Our title for this week’s commentary was inspired by one of the greatest American rock bands to come out of the 1960s. Break On Through (To the other Side) was the opening track on the Doors’ debut album and was launched as its first single. Although the song barely moved the needle on the record charts, it was a fan favorite for concert-goers. For market participants, we are all trying to Break On Through (To the Other Side) of this persistent volatility. Although it is difficult to predict when we get there, we continue to posit that some of the best investment opportunities can be found during periods of protracted volatility. Admittedly, these are the times when stakeholders are challenged to parse the noise and identify those signals having credibility and sound guidance. It certainly does not help the effort when every data point and every policymaker utterance is critiqued beyond necessary. While Fed Chair Jerome Powell headlined this week’s events with his semiannual two-day congressional testimony, Friday’s release of February employment figures held top billing. For much of his two-day appearance on Capitol Hill, Mr. Powell reinforced the Central Bank’s commitment to its dual mandate of full employment and price stability with the 2% inflation target very much without compromise. The Chair telegraphed his openness to a somewhat higher than previously forecasted peak in interest rates, citing above consensus economic data and indicating that policy can be effective without creating undue detriment to the labor market. In communicating a decidedly hawkish message, Chair Powell joins a number of his colleagues suggesting that a faster pace of rate hikes could be applied should circumstances warrant more aggressive moves. 

open doors

Upon conclusion of Tuesday’s Senate Banking Committee testimony, many market participants shifted their bets to a 50-basis point boost in the funds rate from what was widely anticipated to be only half that amount. Wednesday’s seating before the House Financial Services Committee may have conveyed a slightly less hawkish tone, but the elevated bets on a 50-basis point rate hike did not dissipate. Futures contracts were signaling just over forty basis points of tightening at the March FOMC meeting against a backdrop of a growing narrative of higher, faster, and longer. This was the backdrop until the release of February's employment report. With mixed data led by an above-consensus non-farm payrolls print, the bond market rallied on slowing wage pressure and rising unemployment as well as a flight-to-quality-bid, and the futures contracts have rolled back the anticipated terminal rate to just over 5.3% (current read) at the conclusion of the July FOMC meeting. 

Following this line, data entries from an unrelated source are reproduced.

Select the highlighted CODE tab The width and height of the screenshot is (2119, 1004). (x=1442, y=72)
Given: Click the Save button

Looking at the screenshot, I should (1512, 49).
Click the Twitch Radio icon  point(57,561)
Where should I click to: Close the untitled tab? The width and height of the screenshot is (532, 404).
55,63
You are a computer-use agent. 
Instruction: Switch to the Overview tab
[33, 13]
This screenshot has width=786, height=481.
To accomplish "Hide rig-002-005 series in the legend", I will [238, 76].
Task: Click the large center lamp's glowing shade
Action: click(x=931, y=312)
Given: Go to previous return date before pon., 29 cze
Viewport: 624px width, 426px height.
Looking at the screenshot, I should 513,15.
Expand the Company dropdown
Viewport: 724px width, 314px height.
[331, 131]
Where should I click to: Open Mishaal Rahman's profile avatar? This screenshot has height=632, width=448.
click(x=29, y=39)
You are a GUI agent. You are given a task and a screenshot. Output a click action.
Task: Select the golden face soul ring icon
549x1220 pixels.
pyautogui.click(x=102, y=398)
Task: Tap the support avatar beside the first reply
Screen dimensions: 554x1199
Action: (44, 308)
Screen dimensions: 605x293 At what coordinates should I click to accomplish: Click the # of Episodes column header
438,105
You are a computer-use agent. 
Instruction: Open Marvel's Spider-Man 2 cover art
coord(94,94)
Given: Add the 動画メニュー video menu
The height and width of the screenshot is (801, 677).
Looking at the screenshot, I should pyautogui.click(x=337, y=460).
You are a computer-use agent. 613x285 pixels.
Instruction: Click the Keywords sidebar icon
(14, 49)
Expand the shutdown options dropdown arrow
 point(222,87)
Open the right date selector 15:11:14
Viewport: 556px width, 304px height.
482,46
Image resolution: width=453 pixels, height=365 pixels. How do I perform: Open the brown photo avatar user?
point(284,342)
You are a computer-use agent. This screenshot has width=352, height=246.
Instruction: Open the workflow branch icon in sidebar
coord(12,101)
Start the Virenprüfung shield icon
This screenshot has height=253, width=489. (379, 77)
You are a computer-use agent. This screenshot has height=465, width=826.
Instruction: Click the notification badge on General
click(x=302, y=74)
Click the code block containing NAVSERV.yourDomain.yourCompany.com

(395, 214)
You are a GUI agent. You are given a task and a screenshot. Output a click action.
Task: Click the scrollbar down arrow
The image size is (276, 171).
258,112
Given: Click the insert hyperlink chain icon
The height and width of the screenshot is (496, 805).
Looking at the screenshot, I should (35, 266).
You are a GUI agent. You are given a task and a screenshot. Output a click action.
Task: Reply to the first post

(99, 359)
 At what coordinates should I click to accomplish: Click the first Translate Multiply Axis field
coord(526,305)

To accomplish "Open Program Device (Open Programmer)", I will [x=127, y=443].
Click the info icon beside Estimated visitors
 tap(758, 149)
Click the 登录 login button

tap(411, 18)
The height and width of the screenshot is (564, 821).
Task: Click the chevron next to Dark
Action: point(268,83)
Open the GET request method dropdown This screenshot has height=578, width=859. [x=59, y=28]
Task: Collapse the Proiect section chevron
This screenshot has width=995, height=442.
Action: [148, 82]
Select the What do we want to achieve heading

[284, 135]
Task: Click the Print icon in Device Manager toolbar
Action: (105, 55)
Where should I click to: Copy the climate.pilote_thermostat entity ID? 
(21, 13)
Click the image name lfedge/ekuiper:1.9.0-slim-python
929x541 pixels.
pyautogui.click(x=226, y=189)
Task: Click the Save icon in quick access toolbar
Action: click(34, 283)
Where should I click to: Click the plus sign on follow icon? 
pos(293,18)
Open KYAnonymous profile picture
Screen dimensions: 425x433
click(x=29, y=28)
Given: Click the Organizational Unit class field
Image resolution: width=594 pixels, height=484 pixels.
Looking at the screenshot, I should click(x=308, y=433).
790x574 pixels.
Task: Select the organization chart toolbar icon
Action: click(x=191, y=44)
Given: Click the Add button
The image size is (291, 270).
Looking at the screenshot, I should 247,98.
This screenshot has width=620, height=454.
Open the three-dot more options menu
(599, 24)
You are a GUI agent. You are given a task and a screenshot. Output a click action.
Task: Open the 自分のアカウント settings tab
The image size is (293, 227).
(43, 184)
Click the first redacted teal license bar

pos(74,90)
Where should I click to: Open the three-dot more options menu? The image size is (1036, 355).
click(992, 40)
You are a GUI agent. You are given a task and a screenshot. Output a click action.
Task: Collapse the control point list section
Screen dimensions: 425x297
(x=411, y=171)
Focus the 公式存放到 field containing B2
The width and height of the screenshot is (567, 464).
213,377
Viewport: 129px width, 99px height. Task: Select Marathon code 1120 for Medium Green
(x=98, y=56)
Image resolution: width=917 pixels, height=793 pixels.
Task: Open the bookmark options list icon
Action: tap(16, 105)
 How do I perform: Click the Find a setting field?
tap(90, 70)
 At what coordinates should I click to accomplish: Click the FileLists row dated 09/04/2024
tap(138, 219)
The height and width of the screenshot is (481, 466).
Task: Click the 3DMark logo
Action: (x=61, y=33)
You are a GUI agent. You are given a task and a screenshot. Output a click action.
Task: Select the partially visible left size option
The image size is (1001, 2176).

Of course, this could all change with the release of February CPI, PPI, and retail sales, all to come ahead of this month's policy meeting. While our base case calls for a 25-basis point hike, should there be a collective heat wave in the data, we would likely find ourselves closer in alignment with a 50-basis point move. Although the economy has displayed surprising resilience, there is evidence of slowing momentum and even weak to negative growth across certain areas. We have also seen cracks in the consumer confidence foundation, which if intensifies, could catalyze a sharp pullback in overall consumer participation from the economic system. Having said this, the Fed’s latest Beige Book points to early-in-the-year economic resiliency with steady consumer spending and a stabilizing manufacturing sector, yet the future outlook is less encouraging according to the report.  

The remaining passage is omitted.